### Items from a data source
⟨

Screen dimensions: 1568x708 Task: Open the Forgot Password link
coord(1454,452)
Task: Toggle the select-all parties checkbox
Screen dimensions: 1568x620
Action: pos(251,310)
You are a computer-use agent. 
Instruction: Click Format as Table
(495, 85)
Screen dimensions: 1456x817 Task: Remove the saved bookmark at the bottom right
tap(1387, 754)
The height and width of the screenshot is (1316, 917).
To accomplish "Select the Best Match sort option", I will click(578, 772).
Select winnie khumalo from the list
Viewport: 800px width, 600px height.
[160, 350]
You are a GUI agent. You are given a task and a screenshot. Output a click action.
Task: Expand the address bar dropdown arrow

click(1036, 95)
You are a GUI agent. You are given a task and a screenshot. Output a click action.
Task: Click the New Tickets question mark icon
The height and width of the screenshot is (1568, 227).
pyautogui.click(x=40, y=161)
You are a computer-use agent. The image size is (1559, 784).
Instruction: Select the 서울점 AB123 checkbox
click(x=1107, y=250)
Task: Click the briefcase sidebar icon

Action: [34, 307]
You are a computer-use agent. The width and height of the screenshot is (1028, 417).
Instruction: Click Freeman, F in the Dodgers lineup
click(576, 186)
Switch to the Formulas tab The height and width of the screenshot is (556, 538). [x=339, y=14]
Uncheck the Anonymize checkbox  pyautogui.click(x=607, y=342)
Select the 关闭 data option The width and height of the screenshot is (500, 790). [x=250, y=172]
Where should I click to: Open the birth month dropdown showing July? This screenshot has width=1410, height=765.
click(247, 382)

⟩

### TASK BRIEF
Using the data above, restate every record word for word.

### WRITTEN SOLUTION
Screen dimensions: 1568x708 Task: Open the Forgot Password link
coord(1454,452)
Task: Toggle the select-all parties checkbox
Screen dimensions: 1568x620
Action: pos(251,310)
You are a computer-use agent. 
Instruction: Click Format as Table
(495, 85)
Screen dimensions: 1456x817 Task: Remove the saved bookmark at the bottom right
tap(1387, 754)
The height and width of the screenshot is (1316, 917).
To accomplish "Select the Best Match sort option", I will click(578, 772).
Select winnie khumalo from the list
Viewport: 800px width, 600px height.
[160, 350]
You are a GUI agent. You are given a task and a screenshot. Output a click action.
Task: Expand the address bar dropdown arrow

click(1036, 95)
You are a GUI agent. You are given a task and a screenshot. Output a click action.
Task: Click the New Tickets question mark icon
The height and width of the screenshot is (1568, 227).
pyautogui.click(x=40, y=161)
You are a computer-use agent. The image size is (1559, 784).
Instruction: Select the 서울점 AB123 checkbox
click(x=1107, y=250)
Task: Click the briefcase sidebar icon

Action: [34, 307]
You are a computer-use agent. The width and height of the screenshot is (1028, 417).
Instruction: Click Freeman, F in the Dodgers lineup
click(576, 186)
Switch to the Formulas tab The height and width of the screenshot is (556, 538). [x=339, y=14]
Uncheck the Anonymize checkbox  pyautogui.click(x=607, y=342)
Select the 关闭 data option The width and height of the screenshot is (500, 790). [x=250, y=172]
Where should I click to: Open the birth month dropdown showing July? This screenshot has width=1410, height=765.
click(247, 382)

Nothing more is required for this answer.